Curtis and Gribbin both toy with how systems—be they political or physical—challenge our sense of autonomy, whereas Uketsu's Hidden Pictures and Gribbin's rundown of popular interpretations of quantum mechanics will both make you question what’s “really” happening versus what we see. (And Thomas De Quincy - some classics aren't worth reading is my conclusion)
This post is more of a quick rundown of everything I've consumed this week. Let’s call this the first weekly media dump. A quick assortment of the various bits and bobs I've consumed over this last week (Clearly it has not been a very busy one). No promises that this will be a regular thing—but if you’ve ever wanted to glimpse the inside of a week where Adam Curtis, quantum physics, and crackhead memoirs collide, well, buckle up.
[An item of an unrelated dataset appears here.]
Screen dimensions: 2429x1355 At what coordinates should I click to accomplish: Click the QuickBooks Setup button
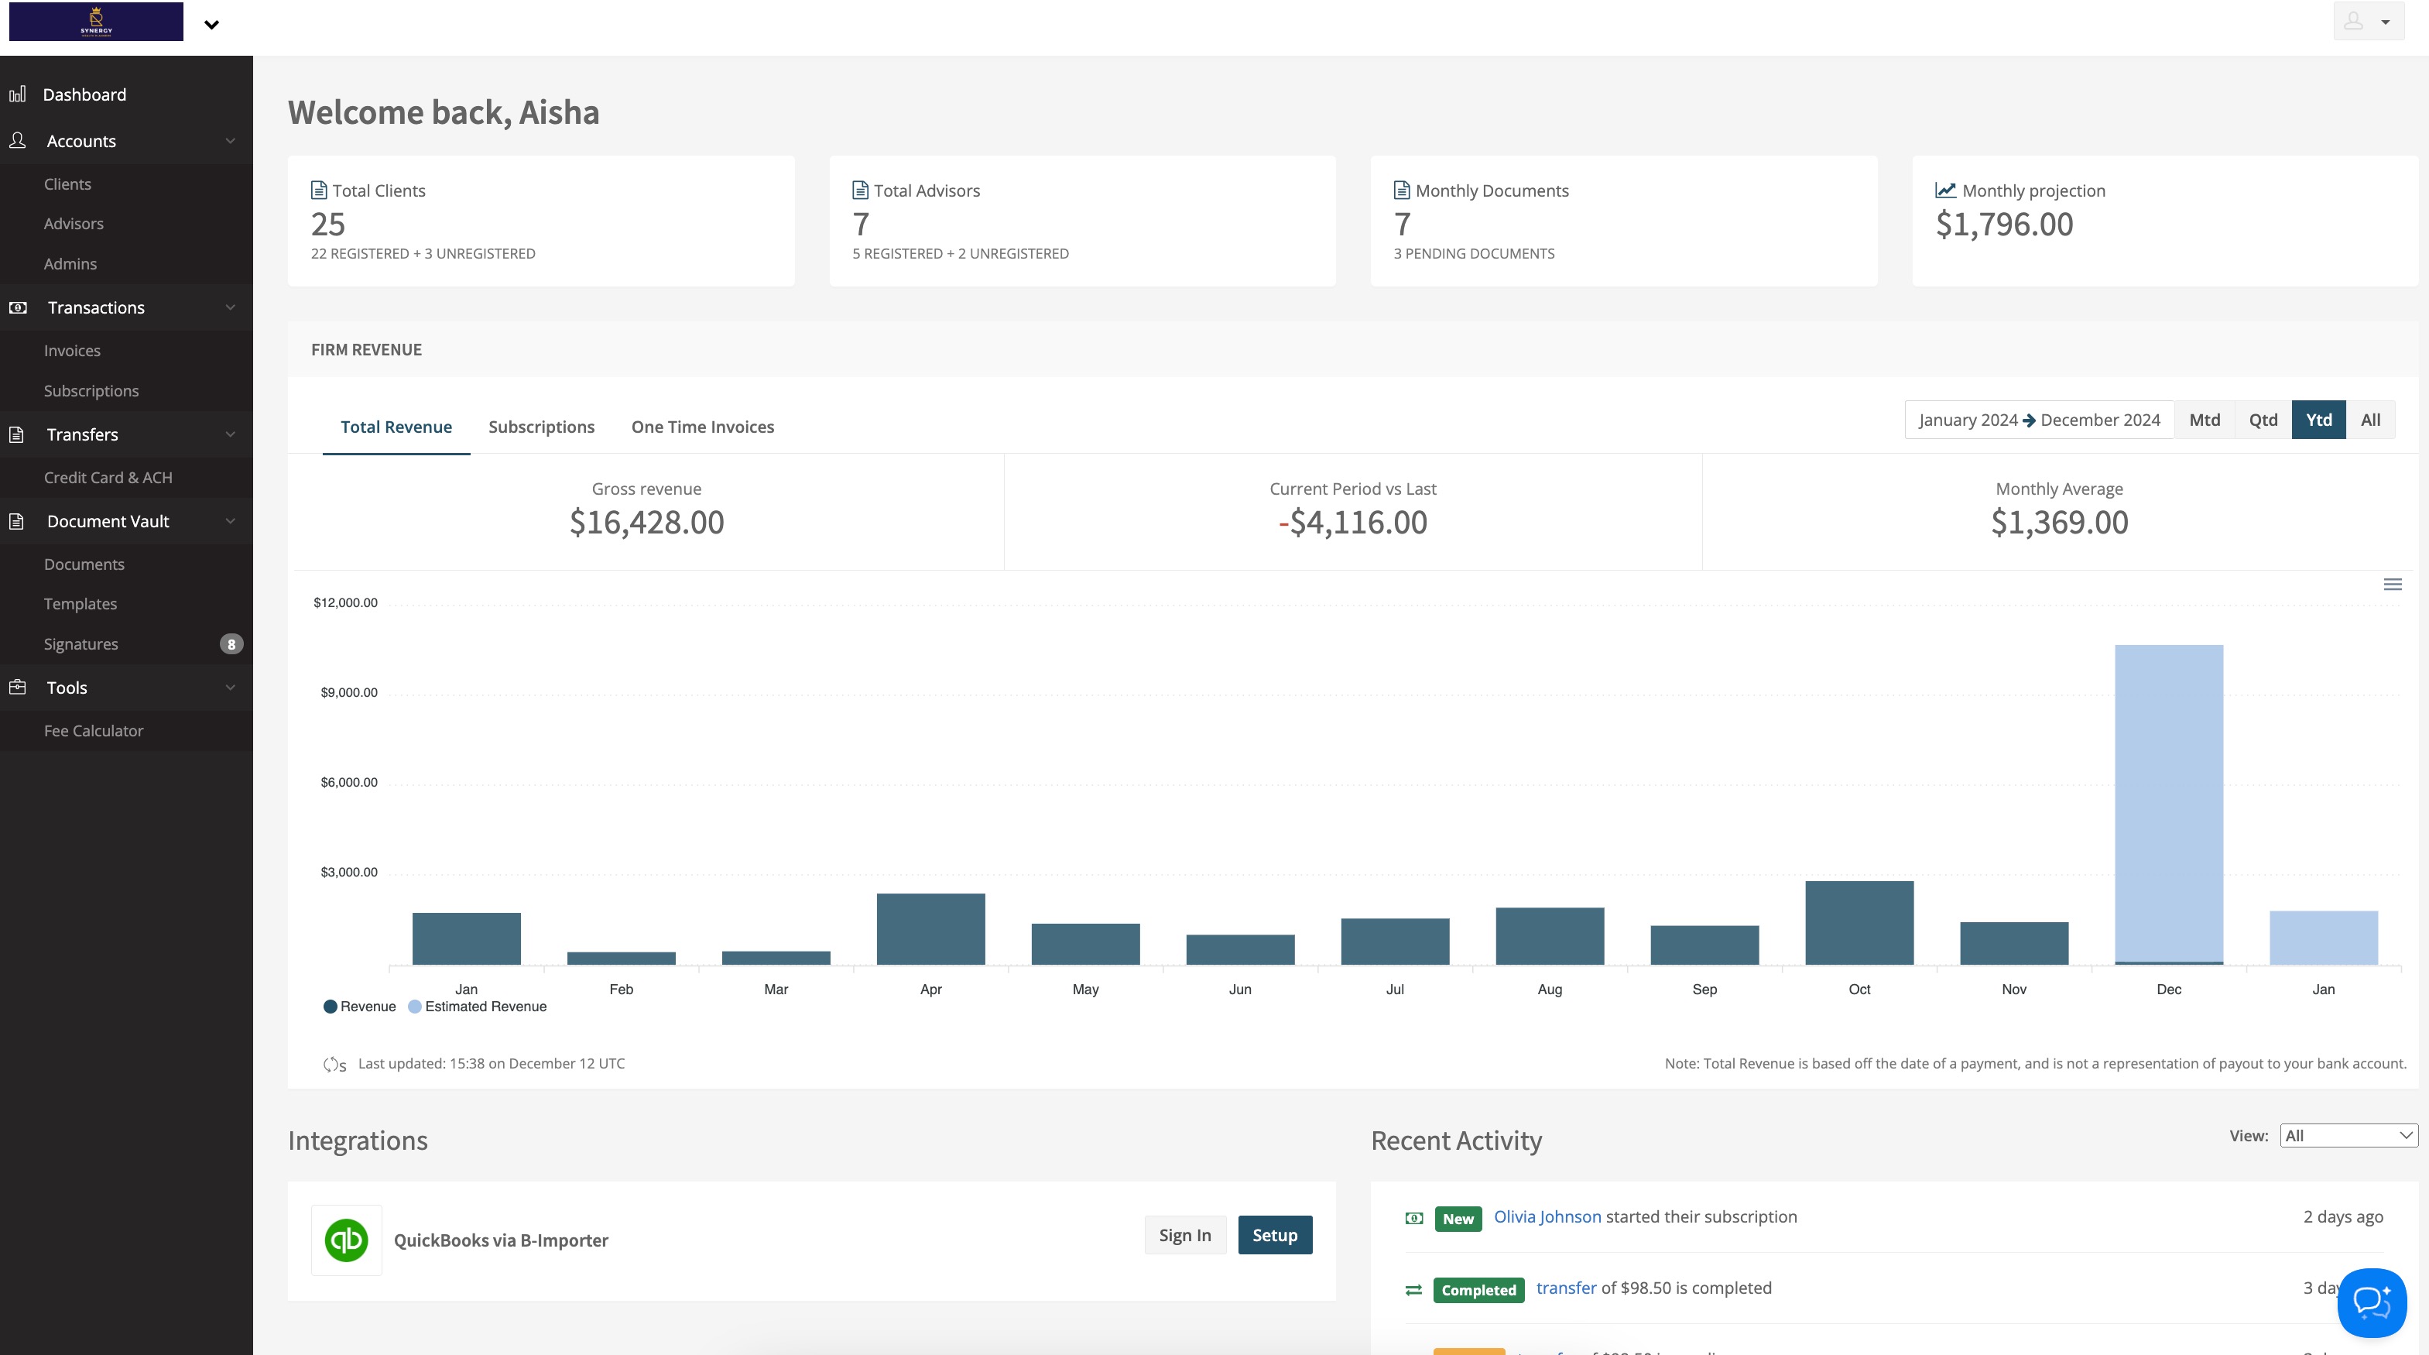[1274, 1235]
I’ll link out to longer pieces covering my thoughts in more detail (if they exist, Adam Curtis - I'm looking at you), but here’s a buffet of brainworms for you to consume in the meantime:
All Watched Over by Machines of Loving Grace (2011) + Can’t Get You Out of My Head (2021) - Documentaries by Adam Curtis
Systems thinking. Cybernetic dreams. The lies of Neoliberalism.
Curtis' documentaries feel like visual experimental jazz, cutting between old interviews, eerie stock footage, and voiceovers that sound like bedtime stories for nihilists. What stuck with me? The idea that our obsession with systems—natural, technological, economic—isn’t actually making us freer. It’s just disguising power in new costumes and keeping us feeling helpless and complacent.
Confessions of an English Opium Eater by Thomas De Quincey
Hidden Pictures by Uketsu
Six Impossible Things by John Gribbin
Novocaine (2025)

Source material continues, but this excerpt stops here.